Saturday 20 April 2013

Texas fertilizer company failed to report accurate inventory levels

Texas fertilizer company failed to report accurate inventory levels, The Texas fertilizer plant owned by West Fertilizer Co. was an accident waiting to happen. The plant was located in a residential area and it held an enormous amount of extremely hazardous ammonium nitrate. Last year, the plant stored an enough ammonium nitrate to trigger an investigation by any number of local, state and federal agencies, including the U.S. Department of Homeland Security (DHS). According to an April 20 NBC News article, West Fertilizer did not report accurate inventory levels and the plant did not draw the proper attention from the government.

The accident happened, all right. Fourteen people died, dozens are injured, 60 are still missing and 50 homes were destroyed. The blast was so large it registered as a 2.1 earthquake. Investigators do not know why the plant exploded, but it was the worst disaster of that type since a 1947 ammonium nitrate explosion in a Texas port. Almost 600 people died in that disaster.

Fertilizer plants and depots with more than 400 pounds of ammonium nitrate in stock are required to report to the DHS. DHS screens and monitors the facilities as potential security risks. Other reports go to a maze of local, state and federal agencies. West Fertilizer Co. reported to the Texas Department of State Health Services last year, but said the plant only had 270 tons of the highly hazardous substance.

Such businesses try to blame non-compliance on a web of regulations and reporting requirements that cross over many agencies. No one is buying that, since one report, the top-screen report, would have alerted DHS of a simple, true inventory total. Other reports are a normal part of doing business with the Environmental Protection Agency (EPA) and Occupational Safety and Health Administration (OSHA). Even the local fire Marshall should have been able to tell that something was wrong.

Rep. Bennie Thompson, (D-MS) is the head of the House Committee on Homeland Security. He said, "It seems this manufacturer was willfully off the grid. This facility was known to have chemicals well above the threshold amount to be regulated under the Chemical Facility Anti-Terrorism Standards Act (CFATS), yet we understand that DHS did not even know the plant existed until it blew up." In other words, West Fertilizer Co. reported having less that the 400 pounds that would require being in the CFATS program. According to an April 20 Yahoo News report, this indicates that the fertilizer company did not heed disclosure rules.

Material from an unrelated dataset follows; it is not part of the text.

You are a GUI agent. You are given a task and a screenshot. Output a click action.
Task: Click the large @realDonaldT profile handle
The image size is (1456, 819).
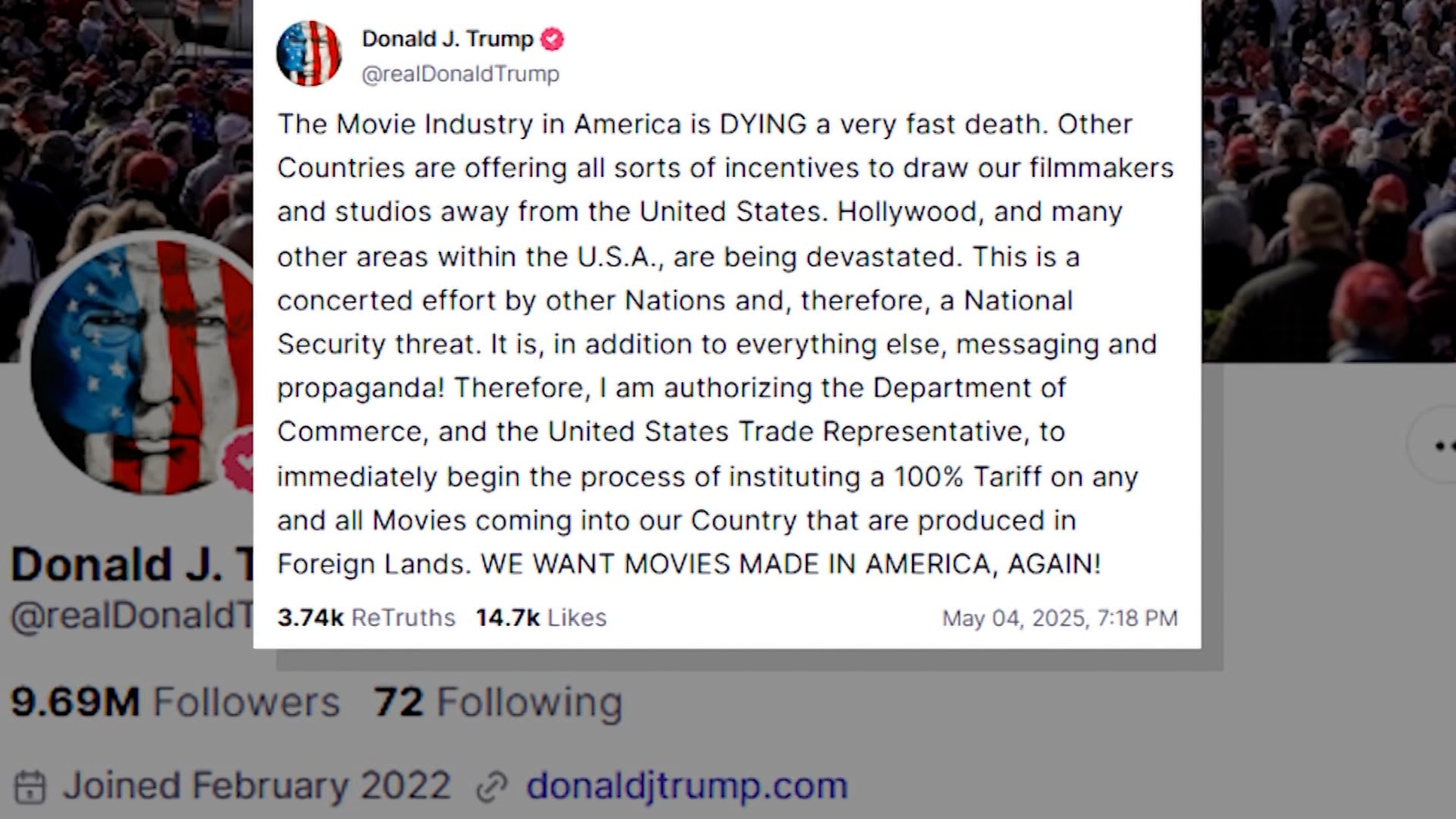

If West Fertilizer had honestly reported, one agency or another would have been motivated to investigate further. Now the agencies must self-investigate to determine how such a cascading set of failures happened across so many local, state and Federal agencies.

West Fertilizer's plant is just one of thousands in rural America that store and sell hazardous chemicals and fertilizer for agricultural use. Farmers use ammonium nitrate to boost the nitrogen in the soil and it should be obvious that self-reporting creates a serious gap in inventory accuracy.

Another problem is that many of these fertilizer plants are near residences and schools. If the West Fertilizer situation is any indication, many more locations could hold vastly more ammonium nitrate than they report to the government, making accidents a bigger threat than terrorist plots.